Twenty-five years ago industrial applications were just moving from hard-wired controllers to microprocessor-based systems, a change that eliminated much of the cost, many of the parts, a lot of the assembly effort, and many points of potential failure of electronic systems. Since then, cost, power savings, safety, convenience, features, and reliability have all driven the proliferation of products with embedded intelligence.
Since that time, while PCs have remained relatively expensive and complex to use, embedded products have had to be inexpensive and reliable. Now the pundits are saying that the next millennium will see the burgeoning of the post-PC era, and functions that once resided on PCs will move to less expensive, more appliance-like products (see “Mac Attack” Nov. 1999). This shift represents a discontinuity, says Jerry Fiddler, founder of Wind River Systems, and discontinuities offer new business opportunites. As we move beyond the PC, he expects new companies will gain ascendancy. Leaders such as Microsoft and Intel may not have such an easy time of it going forward because of the shift from the PC to heterogeneous platforms.
Another long-predicted change will be further consolidation in the embedded tools/RTOS business. As the year draws to a close, Wind River is acquiring Integrated Systems Inc. (ISI). If you recall, ISI had previously acquired Dr. Design, Epilogue, Take Five, SDS, and Diab Data. In addition, semiconductor companies are taking a new look at tools and their relationship with tool suppliers. Chip vendors would just as soon sell chips and let third-party vendors develop, sell, maintain, and support tools, but the world is not always that simple. As processors get more complex, the relationships between chip vendors and suppliers are changing. The acquisition of Metrowerks by Motorola is a prominent example. TI’s acquisition of Go DSP and Tartan also reflect this trend.
While Fiddler expects to benefit from the discontinuity, it is also creating a wedge for other solutions. For example, the open source movement may affect how companies do business. In fact, that’s one of the interesting issues to watch going into the new century.

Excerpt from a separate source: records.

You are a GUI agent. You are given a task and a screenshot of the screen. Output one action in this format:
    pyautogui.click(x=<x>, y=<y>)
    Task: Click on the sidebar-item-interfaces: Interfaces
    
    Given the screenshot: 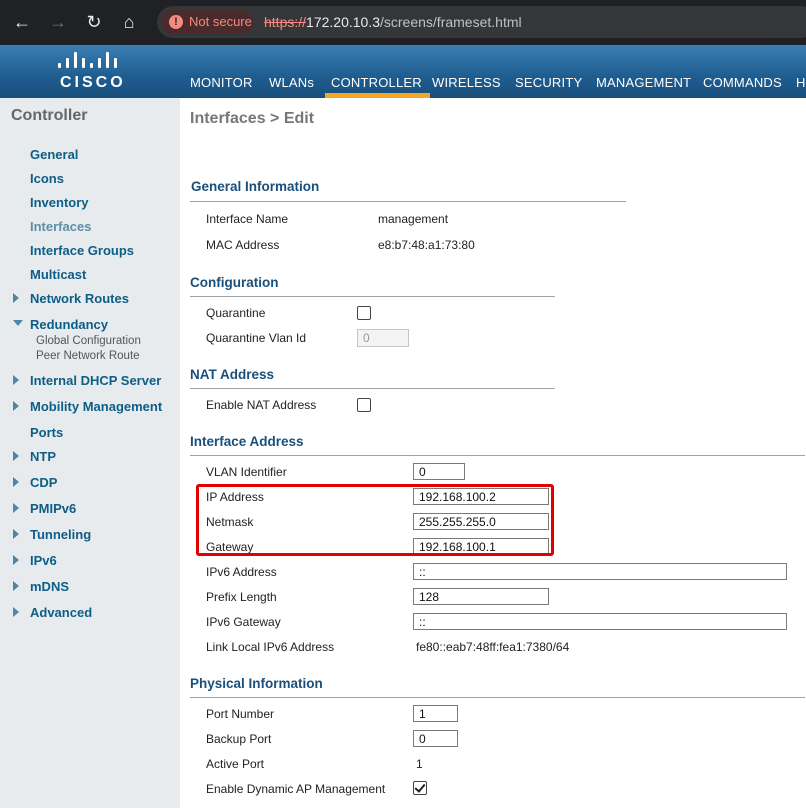 What is the action you would take?
    pyautogui.click(x=60, y=226)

What will it all mean for you, back in your labs and back in front of your monitors after your New Year’s celebrations? You won’t see yourselves in a whole new world. Day-to-day changes are rarely momentous. But the last 25 years have taught us that change is business as usual. If there were no change, you might as well be designing toothpaste tubes. Those companies that anticipate change and accommodate it are more likely to thrive. That’s what makes the industry exciting.